What you will do: Copy every line of the data that contains the string "computer".

[Saved data entries]
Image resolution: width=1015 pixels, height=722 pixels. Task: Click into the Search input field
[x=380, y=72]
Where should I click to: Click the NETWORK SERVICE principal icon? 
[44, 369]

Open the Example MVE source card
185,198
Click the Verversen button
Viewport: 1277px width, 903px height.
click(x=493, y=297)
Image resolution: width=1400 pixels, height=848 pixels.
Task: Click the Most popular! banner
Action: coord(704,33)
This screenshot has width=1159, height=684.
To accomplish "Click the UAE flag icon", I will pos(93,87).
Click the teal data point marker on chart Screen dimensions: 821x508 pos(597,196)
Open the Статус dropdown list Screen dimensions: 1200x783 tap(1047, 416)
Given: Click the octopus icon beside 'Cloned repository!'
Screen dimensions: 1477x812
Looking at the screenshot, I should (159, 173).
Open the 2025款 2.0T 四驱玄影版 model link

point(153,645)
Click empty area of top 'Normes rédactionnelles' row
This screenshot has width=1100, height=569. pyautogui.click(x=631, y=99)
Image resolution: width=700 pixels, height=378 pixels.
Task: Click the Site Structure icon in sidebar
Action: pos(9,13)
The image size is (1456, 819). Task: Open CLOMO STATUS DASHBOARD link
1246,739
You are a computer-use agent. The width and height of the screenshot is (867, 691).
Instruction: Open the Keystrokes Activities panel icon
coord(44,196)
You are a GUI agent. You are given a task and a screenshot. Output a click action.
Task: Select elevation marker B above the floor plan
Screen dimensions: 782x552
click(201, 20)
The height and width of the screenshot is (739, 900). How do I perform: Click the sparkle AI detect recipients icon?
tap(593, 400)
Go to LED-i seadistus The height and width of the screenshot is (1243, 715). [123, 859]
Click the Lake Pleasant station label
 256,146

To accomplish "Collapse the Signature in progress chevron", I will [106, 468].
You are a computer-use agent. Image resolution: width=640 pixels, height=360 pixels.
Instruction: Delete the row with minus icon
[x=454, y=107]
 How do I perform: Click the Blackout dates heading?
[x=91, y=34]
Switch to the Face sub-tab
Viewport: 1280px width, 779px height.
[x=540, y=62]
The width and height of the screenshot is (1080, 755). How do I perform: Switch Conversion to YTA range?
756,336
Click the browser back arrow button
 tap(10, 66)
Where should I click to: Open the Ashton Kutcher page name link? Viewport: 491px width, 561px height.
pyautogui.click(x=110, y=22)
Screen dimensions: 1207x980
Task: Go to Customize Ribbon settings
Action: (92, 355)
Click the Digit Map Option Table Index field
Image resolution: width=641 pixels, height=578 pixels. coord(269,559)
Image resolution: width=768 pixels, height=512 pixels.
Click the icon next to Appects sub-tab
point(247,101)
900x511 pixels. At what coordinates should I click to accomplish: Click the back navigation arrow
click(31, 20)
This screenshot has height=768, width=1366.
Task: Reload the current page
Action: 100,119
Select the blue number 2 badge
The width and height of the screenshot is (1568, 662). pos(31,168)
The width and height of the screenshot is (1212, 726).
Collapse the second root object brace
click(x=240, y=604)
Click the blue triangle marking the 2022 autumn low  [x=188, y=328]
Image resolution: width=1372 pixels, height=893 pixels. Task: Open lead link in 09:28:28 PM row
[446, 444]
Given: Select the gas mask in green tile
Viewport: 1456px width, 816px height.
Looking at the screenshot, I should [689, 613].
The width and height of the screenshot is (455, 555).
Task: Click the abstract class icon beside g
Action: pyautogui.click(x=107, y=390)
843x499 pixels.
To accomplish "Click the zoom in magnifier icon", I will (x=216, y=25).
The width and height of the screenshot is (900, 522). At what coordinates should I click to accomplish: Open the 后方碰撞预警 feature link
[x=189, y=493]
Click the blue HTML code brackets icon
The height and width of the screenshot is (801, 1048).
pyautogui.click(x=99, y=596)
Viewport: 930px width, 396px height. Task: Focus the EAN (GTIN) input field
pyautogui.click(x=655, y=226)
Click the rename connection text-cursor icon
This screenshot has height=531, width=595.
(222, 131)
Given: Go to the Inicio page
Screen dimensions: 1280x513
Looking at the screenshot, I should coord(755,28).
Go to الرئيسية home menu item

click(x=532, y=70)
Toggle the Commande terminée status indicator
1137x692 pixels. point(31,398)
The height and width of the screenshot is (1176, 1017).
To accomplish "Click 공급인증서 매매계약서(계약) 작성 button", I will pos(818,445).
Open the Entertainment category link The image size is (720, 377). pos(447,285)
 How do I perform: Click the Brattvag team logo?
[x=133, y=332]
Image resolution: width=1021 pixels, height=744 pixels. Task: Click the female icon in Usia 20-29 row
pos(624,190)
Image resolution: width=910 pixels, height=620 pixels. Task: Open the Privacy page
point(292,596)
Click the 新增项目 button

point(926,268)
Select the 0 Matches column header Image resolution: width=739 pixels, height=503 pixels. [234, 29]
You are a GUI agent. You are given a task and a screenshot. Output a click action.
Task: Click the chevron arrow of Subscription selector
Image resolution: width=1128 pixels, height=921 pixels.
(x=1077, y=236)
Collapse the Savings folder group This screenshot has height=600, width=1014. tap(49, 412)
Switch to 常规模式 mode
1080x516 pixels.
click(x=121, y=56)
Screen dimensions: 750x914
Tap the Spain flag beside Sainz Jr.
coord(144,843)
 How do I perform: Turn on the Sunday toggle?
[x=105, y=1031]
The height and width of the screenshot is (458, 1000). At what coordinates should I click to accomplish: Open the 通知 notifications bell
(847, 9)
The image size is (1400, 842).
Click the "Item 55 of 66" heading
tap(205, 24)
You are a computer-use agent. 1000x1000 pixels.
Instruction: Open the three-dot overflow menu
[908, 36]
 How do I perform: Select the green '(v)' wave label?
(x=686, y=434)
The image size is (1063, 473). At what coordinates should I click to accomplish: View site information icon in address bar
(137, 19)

Answer to the exercise:
You are a computer-use agent. The width and height of the screenshot is (867, 691).
You are a computer-use agent. Image resolution: width=640 pixels, height=360 pixels.
You are a computer-use agent. 1000x1000 pixels.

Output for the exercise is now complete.